[START OF Text excerpt]

Policy Planning Staff Files49

Memorandum Prepared in the Department of State50

[Extracts]
secret

Foreign Policy of the United States

fundamentals

President Truman has set forth the following “fundamentals” of our foreign policy:

1.
We seek no territorial expansion or selfish advantage. We have no plans for aggression against any other state, large or small. We have no objective which need clash with the peaceful aims of any other nation.
2.
We believe in the eventual return of sovereign rights and self-government to all peoples who have been deprived of them by force.
3.
We shall approve no territorial changes in any friendly part of the world unless they accord with the freely expressed wishes of the people concerned.
4.
We believe that all peoples who are prepared for self-government should be permitted to choose their own form of government by their own freely expressed choice, without interference from any foreign source. That is true in Europe, in Asia, in Africa, as well as in the Western Hemisphere.
5.

[END OF Text excerpt]
[START OF Provided records]

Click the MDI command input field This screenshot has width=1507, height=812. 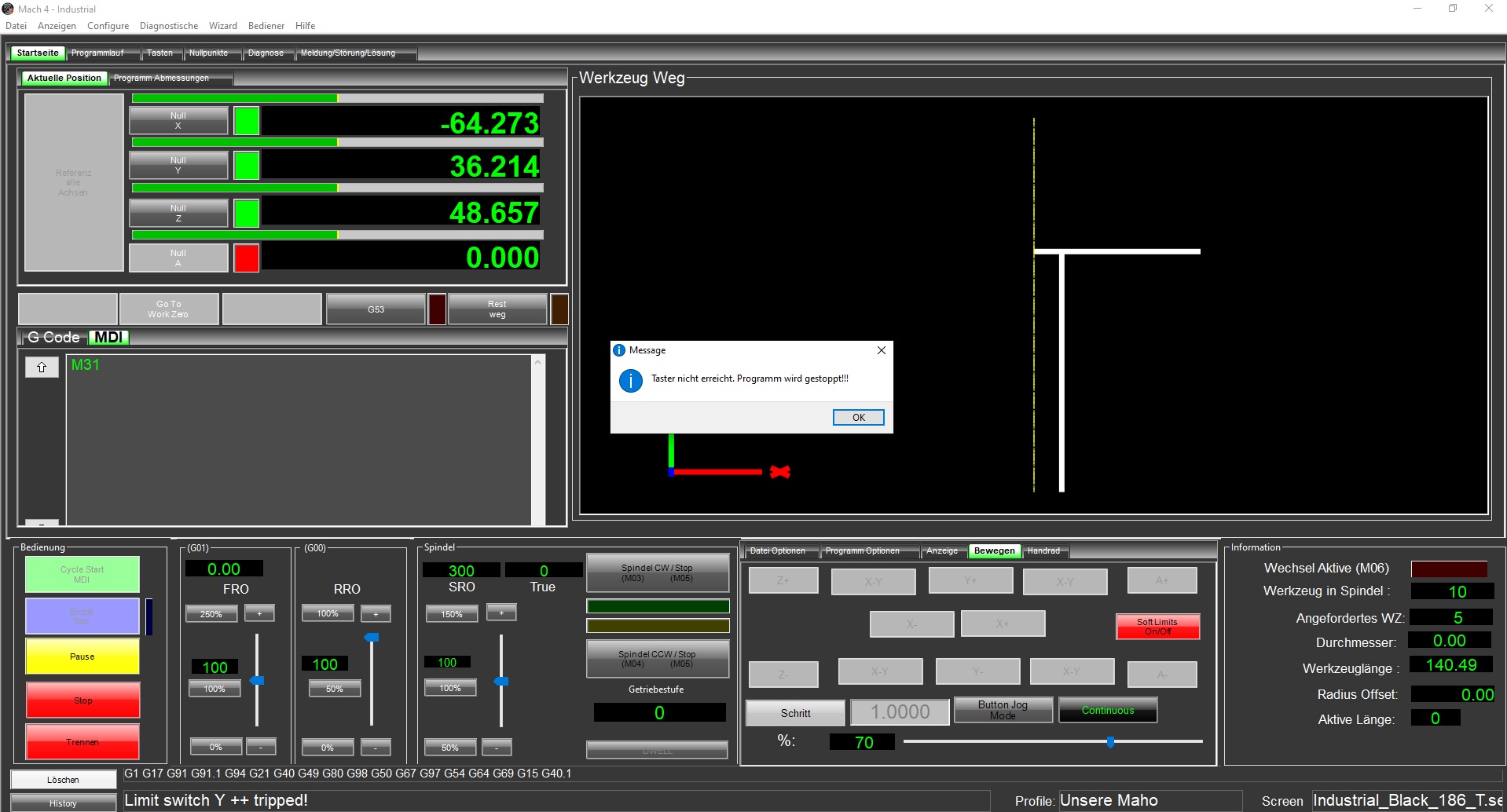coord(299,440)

[END OF Provided records]
[START OF Provided records]

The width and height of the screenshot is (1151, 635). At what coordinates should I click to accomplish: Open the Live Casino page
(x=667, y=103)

[END OF Provided records]
[START OF Provided records]

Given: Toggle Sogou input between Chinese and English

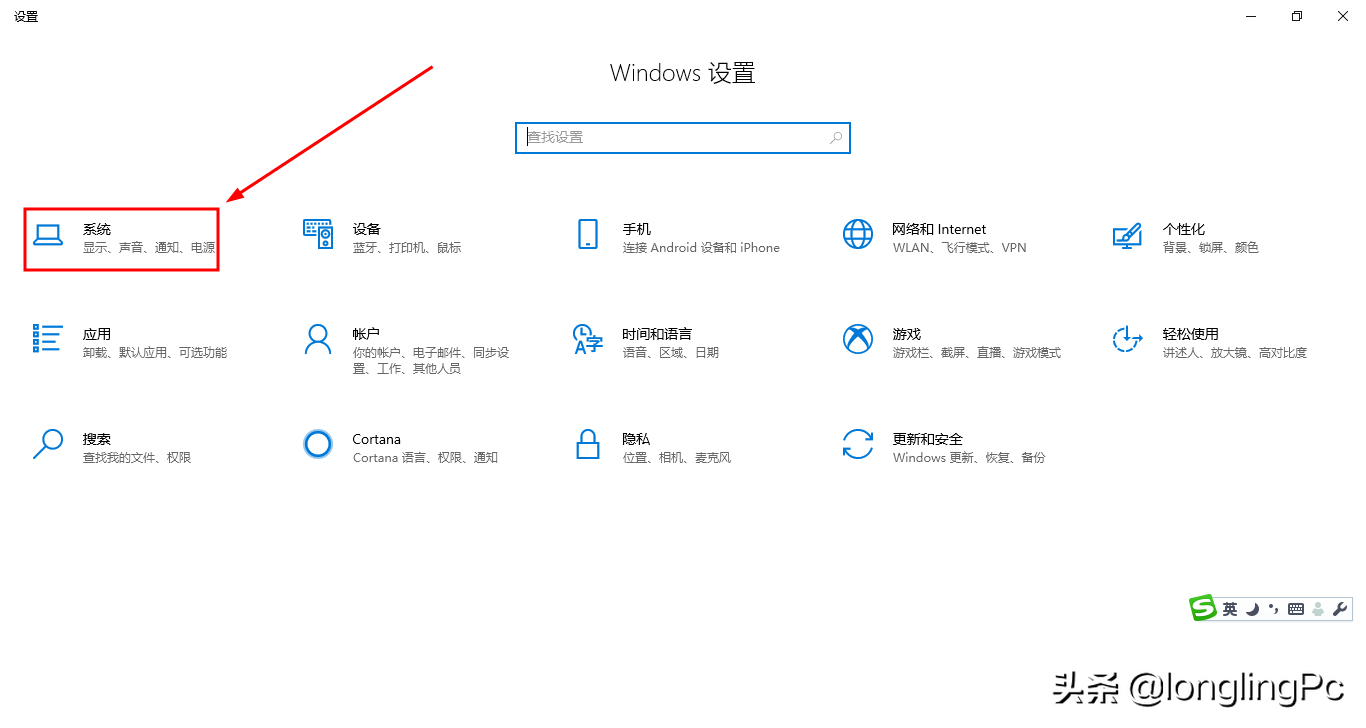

[END OF Provided records]

The tasks —
(1) Quote the memorandum on U.S. foreign policy starting with "President Truman has" and going on through "any other nation.".
(2) According to the memorandum on U.S. foreign policy, who set forth the "fundamentals" of the country's foreign policy?
(3) Continue the memorandum on U.S. foreign policy from where it stops.
The records have no connection to the memorandum on U.S. foreign policy.

Results for each task —
(1)
President Truman has set forth the following “fundamentals” of our foreign policy:

1.
We seek no territorial expansion or selfish advantage. We have no plans for aggression against any other state, large or small. We have no objective which need clash with the peaceful aims of any other nation.

(2) President Truman.

(3)
By the combined and cooperative action of our war allies, we shall help the defeated enemy states establish peaceful democratic governments of their own free choice. And we shall try to attain a world in which Nazism, Fascism, and military aggression cannot exist.
6.
We shall refuse to recognize any government imposed upon any nation by the force of any foreign power. In some cases it may be impossible to prevent forceful imposition of such a government. But the United States will not recognize any such government.7. We believe that all nations should have the freedom of the seas and equal rights to the navigation of boundary rivers and waterways and of rivers and waterways which pass through more than one country.
8.
We believe that all states which are accepted in the society of nations should have access on equal terms to the trade and the raw materials of the world.
9.
We believe that the sovereign states of the Western Hemisphere, without interference from outside the Western Hemisphere, must work together as good neighbors in the solution of their common problems.
10.
We believe that full economic collaboration between all nations, great and small, is essential to the improvement of living conditions all over the world, and to the establishment of freedom from fear and freedom from want.
11.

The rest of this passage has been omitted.